(Text and item location entries)
......

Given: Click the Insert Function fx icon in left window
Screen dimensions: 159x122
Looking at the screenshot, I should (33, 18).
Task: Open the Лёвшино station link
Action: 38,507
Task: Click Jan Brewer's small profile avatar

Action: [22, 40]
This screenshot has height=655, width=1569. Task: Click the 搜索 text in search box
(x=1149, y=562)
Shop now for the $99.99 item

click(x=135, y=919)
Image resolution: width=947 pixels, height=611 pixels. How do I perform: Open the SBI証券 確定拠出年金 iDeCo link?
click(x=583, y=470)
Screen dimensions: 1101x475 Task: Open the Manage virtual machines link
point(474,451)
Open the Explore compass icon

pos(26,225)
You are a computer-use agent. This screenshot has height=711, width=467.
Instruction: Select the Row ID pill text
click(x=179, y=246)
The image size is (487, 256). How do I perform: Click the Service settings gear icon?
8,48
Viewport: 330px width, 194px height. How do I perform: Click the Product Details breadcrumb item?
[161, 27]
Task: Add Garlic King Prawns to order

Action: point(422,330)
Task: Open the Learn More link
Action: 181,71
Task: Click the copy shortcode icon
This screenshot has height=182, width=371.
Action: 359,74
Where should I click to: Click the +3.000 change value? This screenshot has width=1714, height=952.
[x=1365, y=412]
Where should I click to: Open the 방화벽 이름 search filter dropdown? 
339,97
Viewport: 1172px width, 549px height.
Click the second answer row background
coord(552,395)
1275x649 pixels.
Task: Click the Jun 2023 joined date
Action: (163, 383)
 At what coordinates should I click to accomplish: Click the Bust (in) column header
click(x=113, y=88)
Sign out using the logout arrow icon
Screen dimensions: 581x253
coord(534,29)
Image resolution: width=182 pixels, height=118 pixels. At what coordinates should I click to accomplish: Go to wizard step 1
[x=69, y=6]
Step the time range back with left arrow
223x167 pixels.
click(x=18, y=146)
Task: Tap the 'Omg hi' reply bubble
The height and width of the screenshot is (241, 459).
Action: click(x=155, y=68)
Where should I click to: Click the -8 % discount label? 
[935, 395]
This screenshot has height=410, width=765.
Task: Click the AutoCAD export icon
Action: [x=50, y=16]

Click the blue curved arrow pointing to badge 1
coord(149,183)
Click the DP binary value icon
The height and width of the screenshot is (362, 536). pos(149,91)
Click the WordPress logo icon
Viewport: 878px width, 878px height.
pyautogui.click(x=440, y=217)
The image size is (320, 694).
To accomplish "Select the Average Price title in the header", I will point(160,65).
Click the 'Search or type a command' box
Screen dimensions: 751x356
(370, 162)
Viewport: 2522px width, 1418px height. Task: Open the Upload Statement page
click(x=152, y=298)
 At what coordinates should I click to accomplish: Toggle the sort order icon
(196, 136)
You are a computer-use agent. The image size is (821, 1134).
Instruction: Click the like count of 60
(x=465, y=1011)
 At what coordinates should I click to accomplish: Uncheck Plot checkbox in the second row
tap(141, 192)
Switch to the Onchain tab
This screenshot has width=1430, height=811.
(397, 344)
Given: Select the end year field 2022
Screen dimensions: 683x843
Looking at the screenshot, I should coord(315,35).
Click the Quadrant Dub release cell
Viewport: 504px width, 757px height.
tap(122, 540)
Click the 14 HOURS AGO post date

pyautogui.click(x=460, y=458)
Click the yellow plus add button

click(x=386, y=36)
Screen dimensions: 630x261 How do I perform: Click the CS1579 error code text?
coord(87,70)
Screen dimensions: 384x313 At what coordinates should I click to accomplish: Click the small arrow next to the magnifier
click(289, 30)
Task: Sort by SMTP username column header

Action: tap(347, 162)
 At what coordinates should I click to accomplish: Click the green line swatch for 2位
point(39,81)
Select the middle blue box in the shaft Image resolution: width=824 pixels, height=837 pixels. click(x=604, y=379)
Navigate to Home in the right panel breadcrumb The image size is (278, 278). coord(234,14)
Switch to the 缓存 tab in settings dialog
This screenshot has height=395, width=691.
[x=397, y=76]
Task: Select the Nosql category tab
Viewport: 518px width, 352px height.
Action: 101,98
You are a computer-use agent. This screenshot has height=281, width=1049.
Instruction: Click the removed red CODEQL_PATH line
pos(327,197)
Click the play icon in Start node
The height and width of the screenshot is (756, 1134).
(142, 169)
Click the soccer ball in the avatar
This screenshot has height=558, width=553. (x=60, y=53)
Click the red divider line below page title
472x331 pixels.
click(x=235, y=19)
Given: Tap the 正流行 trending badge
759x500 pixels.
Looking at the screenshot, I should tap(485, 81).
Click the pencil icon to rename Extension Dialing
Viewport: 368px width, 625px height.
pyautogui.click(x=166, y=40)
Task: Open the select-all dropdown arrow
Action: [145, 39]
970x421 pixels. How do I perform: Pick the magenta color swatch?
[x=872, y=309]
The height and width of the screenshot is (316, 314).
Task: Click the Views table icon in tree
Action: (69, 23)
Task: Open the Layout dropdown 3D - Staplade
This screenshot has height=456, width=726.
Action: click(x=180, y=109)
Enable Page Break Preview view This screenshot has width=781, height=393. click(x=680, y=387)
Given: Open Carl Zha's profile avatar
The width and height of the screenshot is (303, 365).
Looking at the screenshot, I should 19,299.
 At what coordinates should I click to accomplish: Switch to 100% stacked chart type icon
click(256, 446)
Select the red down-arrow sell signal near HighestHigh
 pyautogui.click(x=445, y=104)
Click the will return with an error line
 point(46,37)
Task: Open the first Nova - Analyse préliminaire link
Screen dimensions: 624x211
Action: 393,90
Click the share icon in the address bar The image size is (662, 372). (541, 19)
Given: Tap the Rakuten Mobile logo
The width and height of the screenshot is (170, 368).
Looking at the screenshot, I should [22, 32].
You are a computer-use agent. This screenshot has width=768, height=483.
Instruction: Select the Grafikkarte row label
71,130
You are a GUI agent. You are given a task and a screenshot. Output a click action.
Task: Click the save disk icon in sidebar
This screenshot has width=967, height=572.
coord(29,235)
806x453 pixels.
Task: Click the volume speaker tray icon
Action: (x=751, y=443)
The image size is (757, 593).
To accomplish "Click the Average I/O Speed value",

......

### What you should do
Present all of the lines above as a numbered list, omitting any blank lines.

### Output below
1. Given: Click the Insert Function fx icon in left window
2. Screen dimensions: 159x122
3. Looking at the screenshot, I should (33, 18).
4. Task: Open the Лёвшино station link
5. Action: 38,507
6. Task: Click Jan Brewer's small profile avatar
7. Action: [22, 40]
8. This screenshot has height=655, width=1569. Task: Click the 搜索 text in search box
9. (x=1149, y=562)
10. Shop now for the $99.99 item
11. click(x=135, y=919)
12. Image resolution: width=947 pixels, height=611 pixels. How do I perform: Open the SBI証券 確定拠出年金 iDeCo link?
13. click(x=583, y=470)
14. Screen dimensions: 1101x475 Task: Open the Manage virtual machines link
15. point(474,451)
16. Open the Explore compass icon
17. pos(26,225)
18. You are a computer-use agent. This screenshot has height=711, width=467.
19. Instruction: Select the Row ID pill text
20. click(x=179, y=246)
21. The image size is (487, 256). How do I perform: Click the Service settings gear icon?
22. 8,48
23. Viewport: 330px width, 194px height. How do I perform: Click the Product Details breadcrumb item?
24. [161, 27]
25. Task: Add Garlic King Prawns to order
26. Action: point(422,330)
27. Task: Open the Learn More link
28. Action: 181,71
29. Task: Click the copy shortcode icon
30. This screenshot has height=182, width=371.
31. Action: 359,74
32. Where should I click to: Click the +3.000 change value? This screenshot has width=1714, height=952.
33. [x=1365, y=412]
34. Where should I click to: Open the 방화벽 이름 search filter dropdown? 
35. 339,97
36. Viewport: 1172px width, 549px height.
37. Click the second answer row background
38. coord(552,395)
39. 1275x649 pixels.
40. Task: Click the Jun 2023 joined date
41. Action: (163, 383)
42.  At what coordinates should I click to accomplish: Click the Bust (in) column header
43. click(x=113, y=88)
44. Sign out using the logout arrow icon
45. Screen dimensions: 581x253
46. coord(534,29)
47. Image resolution: width=182 pixels, height=118 pixels. At what coordinates should I click to accomplish: Go to wizard step 1
48. [x=69, y=6]
49. Step the time range back with left arrow
50. 223x167 pixels.
51. click(x=18, y=146)
52. Task: Tap the 'Omg hi' reply bubble
53. The height and width of the screenshot is (241, 459).
54. Action: click(x=155, y=68)
55. Where should I click to: Click the -8 % discount label? 
56. [935, 395]
57. This screenshot has height=410, width=765.
58. Task: Click the AutoCAD export icon
59. Action: [x=50, y=16]
60. Click the blue curved arrow pointing to badge 1
61. coord(149,183)
62. Click the DP binary value icon
63. The height and width of the screenshot is (362, 536). pos(149,91)
64. Click the WordPress logo icon
65. Viewport: 878px width, 878px height.
66. pyautogui.click(x=440, y=217)
67. The image size is (320, 694).
68. To accomplish "Select the Average Price title in the header", I will point(160,65).
69. Click the 'Search or type a command' box
70. Screen dimensions: 751x356
71. (370, 162)
72. Viewport: 2522px width, 1418px height. Task: Open the Upload Statement page
73. click(x=152, y=298)
74.  At what coordinates should I click to accomplish: Toggle the sort order icon
75. (196, 136)
76. You are a computer-use agent. The image size is (821, 1134).
77. Instruction: Click the like count of 60
78. (x=465, y=1011)
79.  At what coordinates should I click to accomplish: Uncheck Plot checkbox in the second row
80. tap(141, 192)
81. Switch to the Onchain tab
82. This screenshot has width=1430, height=811.
83. (397, 344)
84. Given: Select the end year field 2022
85. Screen dimensions: 683x843
86. Looking at the screenshot, I should coord(315,35).
87. Click the Quadrant Dub release cell
88. Viewport: 504px width, 757px height.
89. tap(122, 540)
90. Click the 14 HOURS AGO post date
91. pyautogui.click(x=460, y=458)
92. Click the yellow plus add button
93. click(x=386, y=36)
94. Screen dimensions: 630x261 How do I perform: Click the CS1579 error code text?
95. coord(87,70)
96. Screen dimensions: 384x313 At what coordinates should I click to accomplish: Click the small arrow next to the magnifier
97. click(289, 30)
98. Task: Sort by SMTP username column header
99. Action: tap(347, 162)
100.  At what coordinates should I click to accomplish: Click the green line swatch for 2位
101. point(39,81)
102. Select the middle blue box in the shaft Image resolution: width=824 pixels, height=837 pixels. click(x=604, y=379)
103. Navigate to Home in the right panel breadcrumb The image size is (278, 278). coord(234,14)
104. Switch to the 缓存 tab in settings dialog
105. This screenshot has height=395, width=691.
106. [x=397, y=76]
107. Task: Select the Nosql category tab
108. Viewport: 518px width, 352px height.
109. Action: 101,98
110. You are a computer-use agent. This screenshot has height=281, width=1049.
111. Instruction: Click the removed red CODEQL_PATH line
112. pos(327,197)
113. Click the play icon in Start node
114. The height and width of the screenshot is (756, 1134).
115. (142, 169)
116. Click the soccer ball in the avatar
117. This screenshot has height=558, width=553. (x=60, y=53)
118. Click the red divider line below page title
119. 472x331 pixels.
120. click(x=235, y=19)
121. Given: Tap the 正流行 trending badge
122. 759x500 pixels.
123. Looking at the screenshot, I should tap(485, 81).
124. Click the pencil icon to rename Extension Dialing
125. Viewport: 368px width, 625px height.
126. pyautogui.click(x=166, y=40)
127. Task: Open the select-all dropdown arrow
128. Action: [145, 39]
129. 970x421 pixels. How do I perform: Pick the magenta color swatch?
130. [x=872, y=309]
131. The height and width of the screenshot is (316, 314).
132. Task: Click the Views table icon in tree
133. Action: (69, 23)
134. Task: Open the Layout dropdown 3D - Staplade
135. This screenshot has height=456, width=726.
136. Action: click(x=180, y=109)
137. Enable Page Break Preview view This screenshot has width=781, height=393. click(x=680, y=387)
138. Given: Open Carl Zha's profile avatar
139. The width and height of the screenshot is (303, 365).
140. Looking at the screenshot, I should 19,299.
141.  At what coordinates should I click to accomplish: Switch to 100% stacked chart type icon
142. click(256, 446)
143. Select the red down-arrow sell signal near HighestHigh
144.  pyautogui.click(x=445, y=104)
145. Click the will return with an error line
146.  point(46,37)
147. Task: Open the first Nova - Analyse préliminaire link
148. Screen dimensions: 624x211
149. Action: 393,90
150. Click the share icon in the address bar The image size is (662, 372). (541, 19)
151. Given: Tap the Rakuten Mobile logo
152. The width and height of the screenshot is (170, 368).
153. Looking at the screenshot, I should [22, 32].
154. You are a computer-use agent. This screenshot has width=768, height=483.
155. Instruction: Select the Grafikkarte row label
156. 71,130
157. You are a GUI agent. You are given a task and a screenshot. Output a click action.
158. Task: Click the save disk icon in sidebar
159. This screenshot has width=967, height=572.
160. coord(29,235)
161. 806x453 pixels.
162. Task: Click the volume speaker tray icon
163. Action: (x=751, y=443)
164. The image size is (757, 593).
165. To accomplish "Click the Average I/O Speed value",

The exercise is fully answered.